What you will do = What you return must match every record word for word.

Extracted data =
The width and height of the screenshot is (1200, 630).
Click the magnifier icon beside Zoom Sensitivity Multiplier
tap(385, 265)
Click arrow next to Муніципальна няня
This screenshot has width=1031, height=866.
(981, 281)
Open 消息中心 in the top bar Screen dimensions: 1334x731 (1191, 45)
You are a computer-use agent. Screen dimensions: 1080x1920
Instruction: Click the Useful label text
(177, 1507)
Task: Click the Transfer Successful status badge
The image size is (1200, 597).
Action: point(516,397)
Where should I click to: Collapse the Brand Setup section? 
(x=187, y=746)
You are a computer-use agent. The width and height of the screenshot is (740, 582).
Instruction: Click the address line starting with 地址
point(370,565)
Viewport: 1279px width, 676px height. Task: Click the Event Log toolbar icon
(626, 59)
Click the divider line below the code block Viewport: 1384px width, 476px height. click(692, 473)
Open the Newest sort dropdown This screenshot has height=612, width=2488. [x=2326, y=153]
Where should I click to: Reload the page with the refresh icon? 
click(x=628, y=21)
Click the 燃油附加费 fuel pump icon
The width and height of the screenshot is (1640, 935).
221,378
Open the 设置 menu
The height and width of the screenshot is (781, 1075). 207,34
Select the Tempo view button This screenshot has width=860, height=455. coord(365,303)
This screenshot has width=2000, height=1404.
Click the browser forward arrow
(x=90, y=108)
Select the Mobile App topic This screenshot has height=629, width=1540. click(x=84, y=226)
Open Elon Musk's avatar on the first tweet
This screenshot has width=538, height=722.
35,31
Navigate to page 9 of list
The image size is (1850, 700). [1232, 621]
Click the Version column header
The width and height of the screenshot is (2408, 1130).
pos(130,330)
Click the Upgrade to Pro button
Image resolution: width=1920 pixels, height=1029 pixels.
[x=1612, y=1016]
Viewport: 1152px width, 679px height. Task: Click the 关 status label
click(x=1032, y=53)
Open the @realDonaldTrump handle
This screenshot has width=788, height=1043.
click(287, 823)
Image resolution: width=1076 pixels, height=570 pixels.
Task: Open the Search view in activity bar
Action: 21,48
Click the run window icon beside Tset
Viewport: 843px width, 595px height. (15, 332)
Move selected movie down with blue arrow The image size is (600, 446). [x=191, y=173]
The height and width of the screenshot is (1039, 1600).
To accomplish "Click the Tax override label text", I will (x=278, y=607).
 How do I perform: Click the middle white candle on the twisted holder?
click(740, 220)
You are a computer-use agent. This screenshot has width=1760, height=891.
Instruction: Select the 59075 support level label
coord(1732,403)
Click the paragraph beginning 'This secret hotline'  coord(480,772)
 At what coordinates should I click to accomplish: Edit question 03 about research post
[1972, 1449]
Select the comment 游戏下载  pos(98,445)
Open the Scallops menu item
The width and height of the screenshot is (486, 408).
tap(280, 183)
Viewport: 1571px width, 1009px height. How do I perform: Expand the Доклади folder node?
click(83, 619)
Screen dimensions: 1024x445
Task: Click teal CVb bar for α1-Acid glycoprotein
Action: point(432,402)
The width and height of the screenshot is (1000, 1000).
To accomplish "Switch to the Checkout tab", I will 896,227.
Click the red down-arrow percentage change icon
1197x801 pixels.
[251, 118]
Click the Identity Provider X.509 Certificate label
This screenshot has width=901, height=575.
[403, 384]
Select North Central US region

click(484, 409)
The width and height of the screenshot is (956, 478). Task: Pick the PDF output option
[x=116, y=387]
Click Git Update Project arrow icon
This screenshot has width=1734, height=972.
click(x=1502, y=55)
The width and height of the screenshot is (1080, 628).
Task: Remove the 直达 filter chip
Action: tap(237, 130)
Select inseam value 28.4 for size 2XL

Answer to this task =
The width and height of the screenshot is (1200, 630).
Click the magnifier icon beside Zoom Sensitivity Multiplier
tap(385, 265)
Click arrow next to Муніципальна няня
This screenshot has width=1031, height=866.
(981, 281)
Open 消息中心 in the top bar Screen dimensions: 1334x731 (1191, 45)
You are a computer-use agent. Screen dimensions: 1080x1920
Instruction: Click the Useful label text
(177, 1507)
Task: Click the Transfer Successful status badge
The image size is (1200, 597).
Action: point(516,397)
Where should I click to: Collapse the Brand Setup section? 
(x=187, y=746)
You are a computer-use agent. The width and height of the screenshot is (740, 582).
Instruction: Click the address line starting with 地址
point(370,565)
Viewport: 1279px width, 676px height. Task: Click the Event Log toolbar icon
(626, 59)
Click the divider line below the code block Viewport: 1384px width, 476px height. click(692, 473)
Open the Newest sort dropdown This screenshot has height=612, width=2488. [x=2326, y=153]
Where should I click to: Reload the page with the refresh icon? 
click(x=628, y=21)
Click the 燃油附加费 fuel pump icon
The width and height of the screenshot is (1640, 935).
221,378
Open the 设置 menu
The height and width of the screenshot is (781, 1075). 207,34
Select the Tempo view button This screenshot has width=860, height=455. coord(365,303)
This screenshot has width=2000, height=1404.
Click the browser forward arrow
(x=90, y=108)
Select the Mobile App topic This screenshot has height=629, width=1540. click(x=84, y=226)
Open Elon Musk's avatar on the first tweet
This screenshot has width=538, height=722.
35,31
Navigate to page 9 of list
The image size is (1850, 700). [1232, 621]
Click the Version column header
The width and height of the screenshot is (2408, 1130).
pos(130,330)
Click the Upgrade to Pro button
Image resolution: width=1920 pixels, height=1029 pixels.
[x=1612, y=1016]
Viewport: 1152px width, 679px height. Task: Click the 关 status label
click(x=1032, y=53)
Open the @realDonaldTrump handle
This screenshot has width=788, height=1043.
click(287, 823)
Image resolution: width=1076 pixels, height=570 pixels.
Task: Open the Search view in activity bar
Action: 21,48
Click the run window icon beside Tset
Viewport: 843px width, 595px height. (15, 332)
Move selected movie down with blue arrow The image size is (600, 446). [x=191, y=173]
The height and width of the screenshot is (1039, 1600).
To accomplish "Click the Tax override label text", I will (x=278, y=607).
 How do I perform: Click the middle white candle on the twisted holder?
click(740, 220)
You are a computer-use agent. This screenshot has width=1760, height=891.
Instruction: Select the 59075 support level label
coord(1732,403)
Click the paragraph beginning 'This secret hotline'  coord(480,772)
 At what coordinates should I click to accomplish: Edit question 03 about research post
[1972, 1449]
Select the comment 游戏下载  pos(98,445)
Open the Scallops menu item
The width and height of the screenshot is (486, 408).
tap(280, 183)
Viewport: 1571px width, 1009px height. How do I perform: Expand the Доклади folder node?
click(83, 619)
Screen dimensions: 1024x445
Task: Click teal CVb bar for α1-Acid glycoprotein
Action: point(432,402)
The width and height of the screenshot is (1000, 1000).
To accomplish "Switch to the Checkout tab", I will 896,227.
Click the red down-arrow percentage change icon
1197x801 pixels.
[251, 118]
Click the Identity Provider X.509 Certificate label
This screenshot has width=901, height=575.
[403, 384]
Select North Central US region

click(484, 409)
The width and height of the screenshot is (956, 478). Task: Pick the PDF output option
[x=116, y=387]
Click Git Update Project arrow icon
This screenshot has width=1734, height=972.
click(x=1502, y=55)
The width and height of the screenshot is (1080, 628).
Task: Remove the 直达 filter chip
Action: tap(237, 130)
Select inseam value 28.4 for size 2XL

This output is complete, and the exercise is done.